*** RECORDS FOR THIS EXERCISE ***

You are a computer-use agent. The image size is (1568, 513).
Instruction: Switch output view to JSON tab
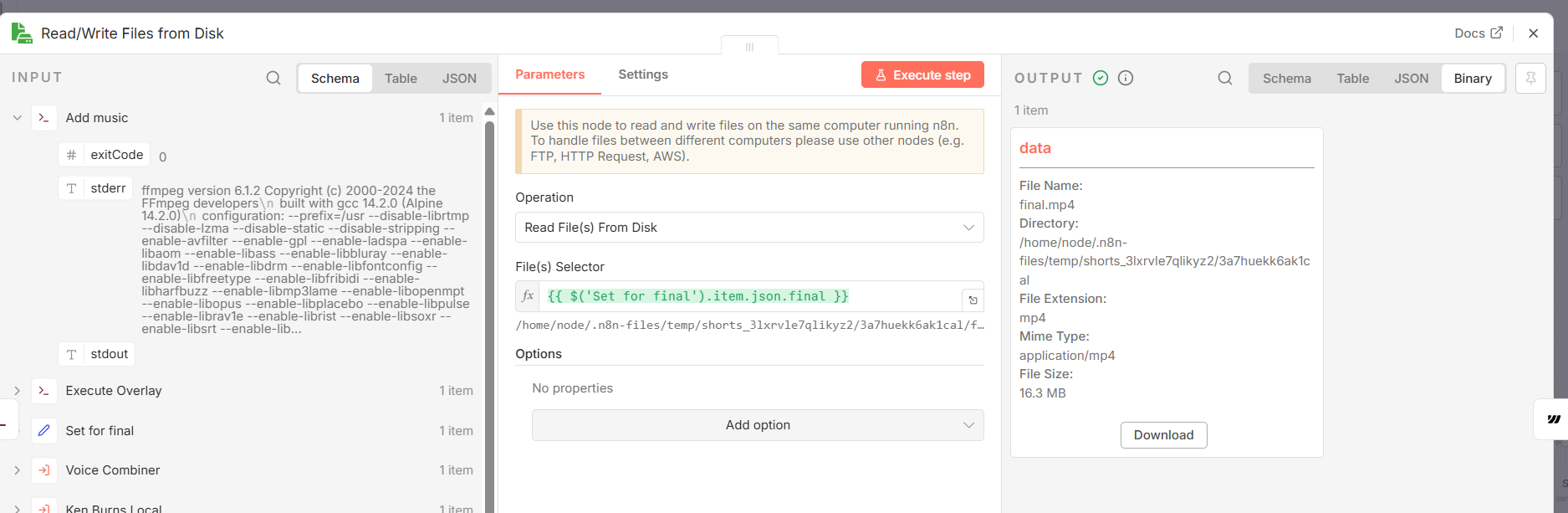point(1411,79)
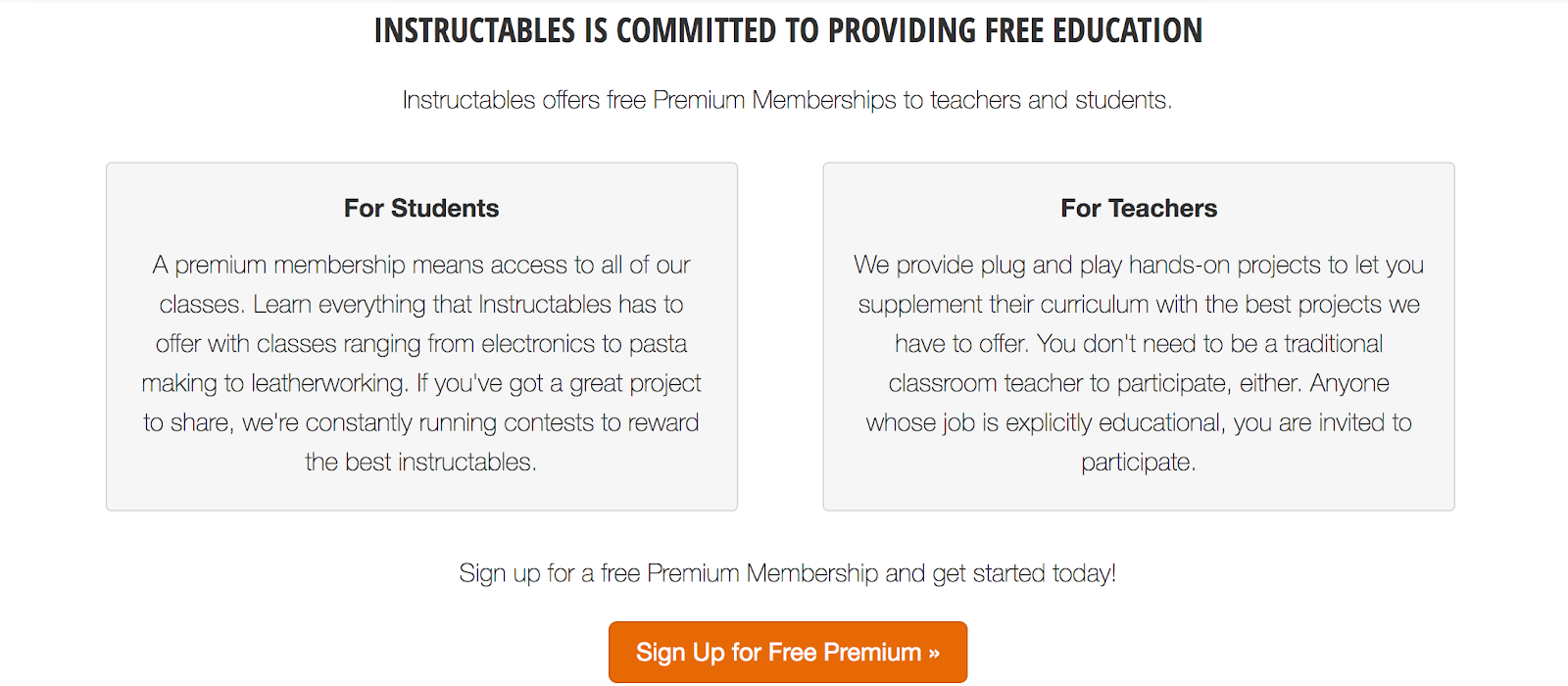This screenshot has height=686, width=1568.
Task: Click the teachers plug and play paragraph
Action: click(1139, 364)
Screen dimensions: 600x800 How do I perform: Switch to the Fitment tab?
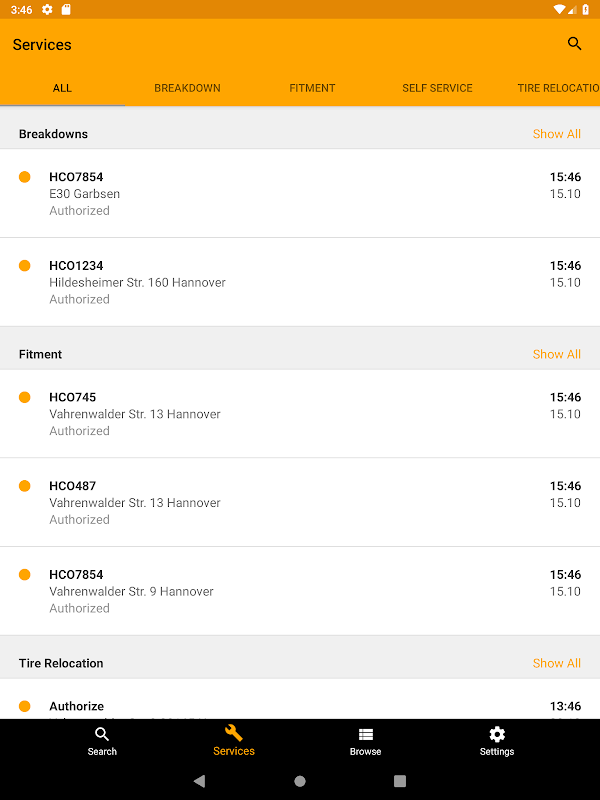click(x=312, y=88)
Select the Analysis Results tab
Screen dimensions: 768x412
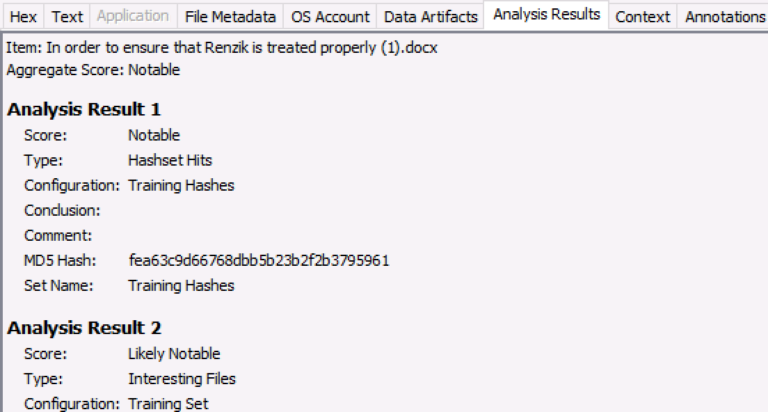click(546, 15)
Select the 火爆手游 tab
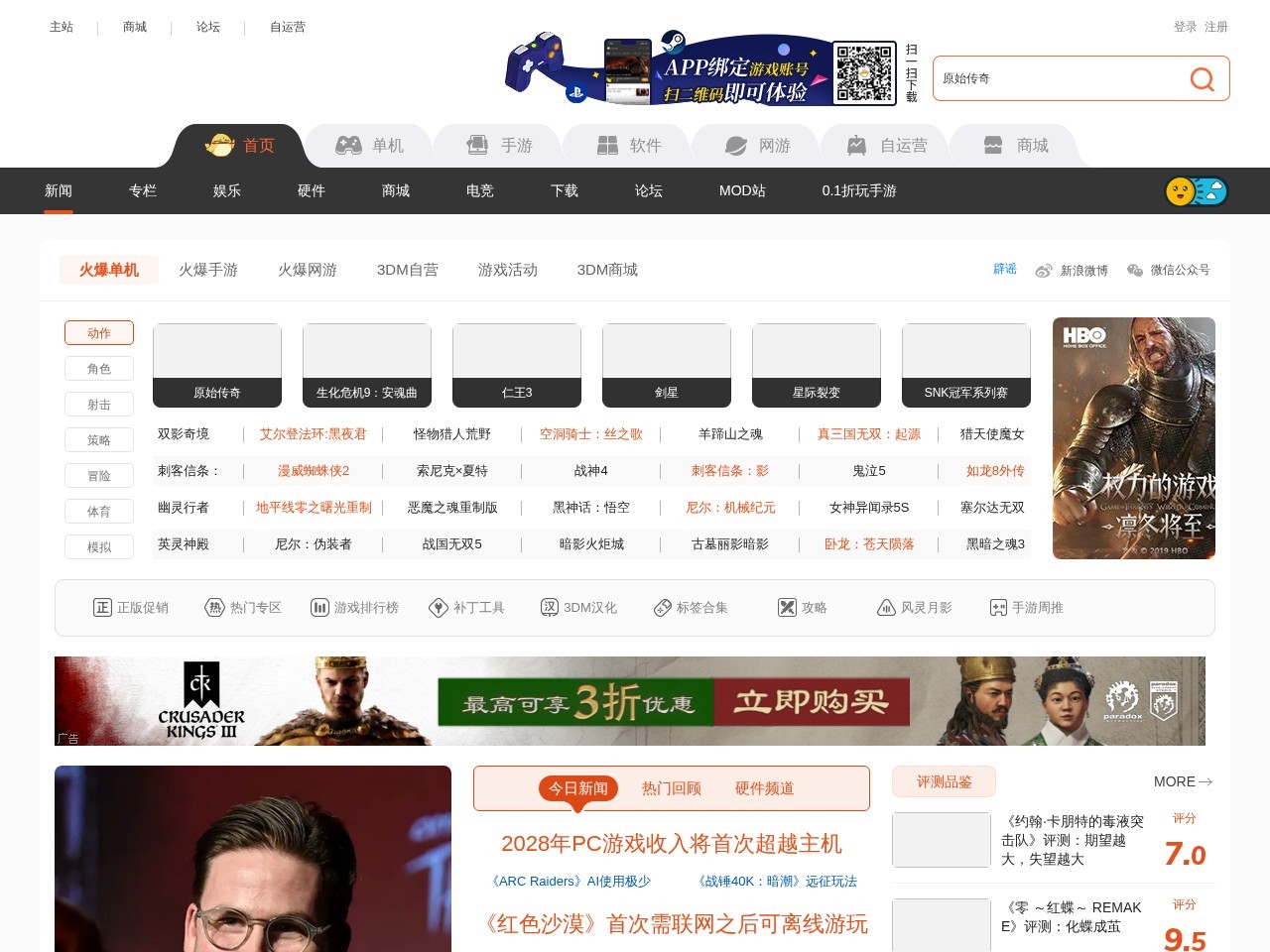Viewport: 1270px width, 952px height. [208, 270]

*** End of RECORDS FOR THIS EXERCISE ***

▶ _INSTRUCTIONS TO FOLLOW_: The required output is the line containing "Screen dimensions: 600x800" plus every line after it to the end of the data, copied exactly and with no pictures.

▶ _TASK RESPONSE_:
Screen dimensions: 600x800 How do I perform: Switch to the Fitment tab?
click(x=312, y=88)
Select the Analysis Results tab
Screen dimensions: 768x412
click(546, 15)
Select the 火爆手游 tab
Viewport: 1270px width, 952px height. [208, 270]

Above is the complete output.